There has been a lot written about the value of being a ‘servant leader’. The concept has existed for decades, originally used in the early 1970s in an essay titled The Servant as Leader. But it’s become more popular recently, in the early part of this century. The concept of a servant leader is based on the idea of acting more like a follower (or servant) instead of fulfilling the traditional expectations of a leader. By building strength within the team as someone in service to it, as opposed to the head of it, leaders can build goodwill and trust. In other words, one who acts as a servant of the team, is ultimately better respected as the leader of it. But. As with anything, there are limits.
How do leaders balance the advantages of servant leadership with their own career needs?

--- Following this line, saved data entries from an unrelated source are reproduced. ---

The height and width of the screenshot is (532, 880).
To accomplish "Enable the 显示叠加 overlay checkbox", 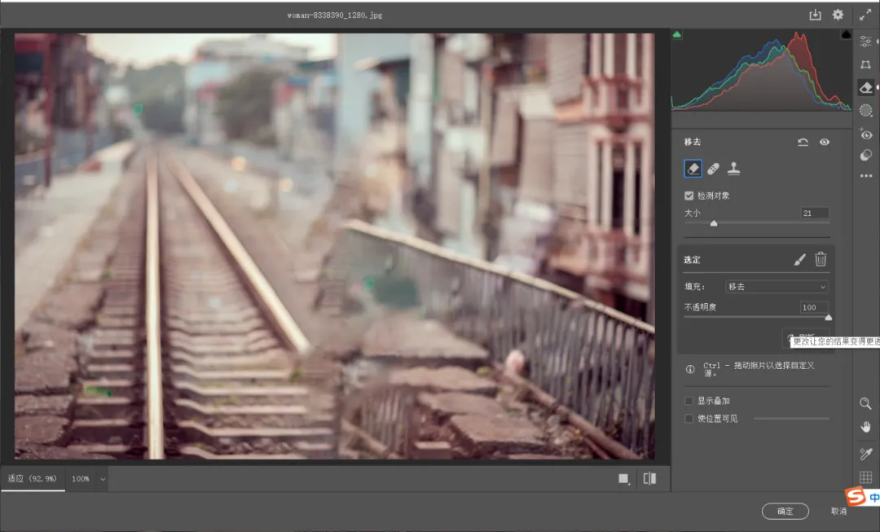I will (x=689, y=400).
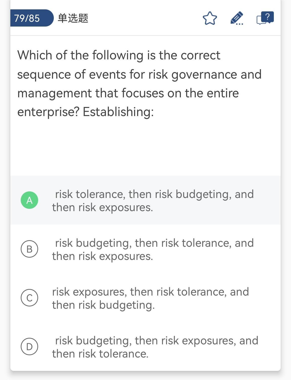Choose the B option circle
Image resolution: width=291 pixels, height=380 pixels.
tap(30, 249)
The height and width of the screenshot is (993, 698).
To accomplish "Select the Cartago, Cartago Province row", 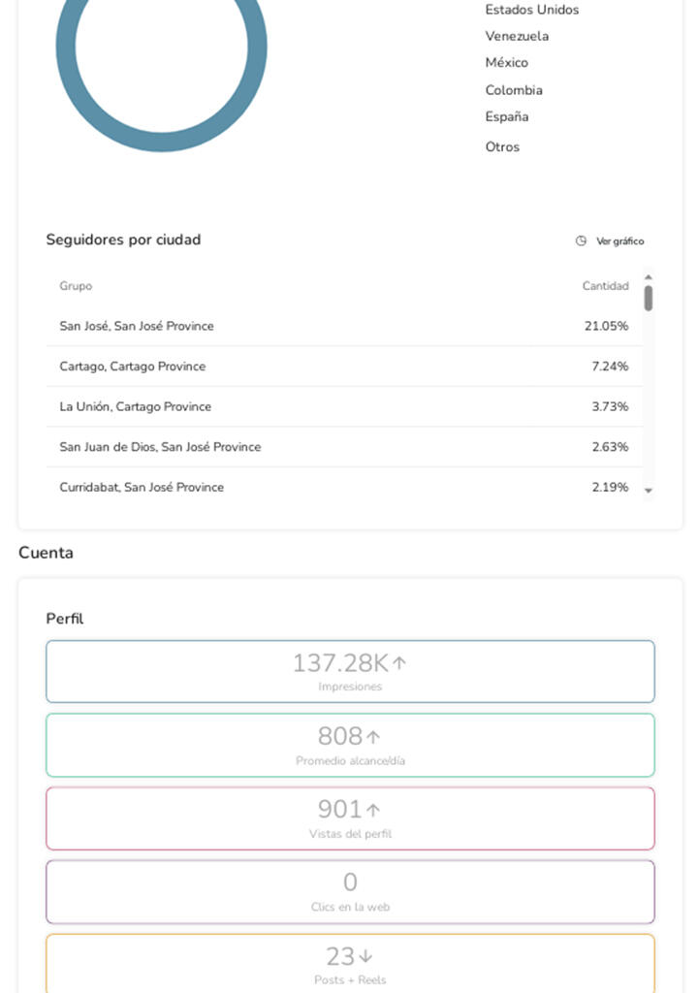I will [x=343, y=367].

You be the judge. Many of today’s leaders work hard to embody the ideals of servant leadership (also referred to as service leadership). But you also have to exercise judgment – there will be moments when considering what’s best for the organisation, or even your own career, might not accommodate a servant leader mindset. For the most part, that can be a productive and encouraging way to lead a team. Most servant leadership goals prioritise team members’ needs: being a good listener, displaying empathy, exhibiting self-awareness and building a community are all key to this leadership strategy. At the same time, leaders are people, too: we all need to feel motivated and engaged in the workplace. You should balance meeting the needs of others and making them feel valued, with your own needs to be recognised. A strong leader should make sure that his or her team members get credit for their work throughout the larger organsiation so that others recognise their contributions. But leaders must also participate in ways that reveal their own strengths: after all, they have a career future, too. Also, remember that despite the value of being seen as a member of the team, it doesn’t diminish the final accountability you have as the leader. Collaboration and strong communication skills will make your team feel better about decisions, however, you should beware when your own experience and judgment tells you another decision would be more appropriate.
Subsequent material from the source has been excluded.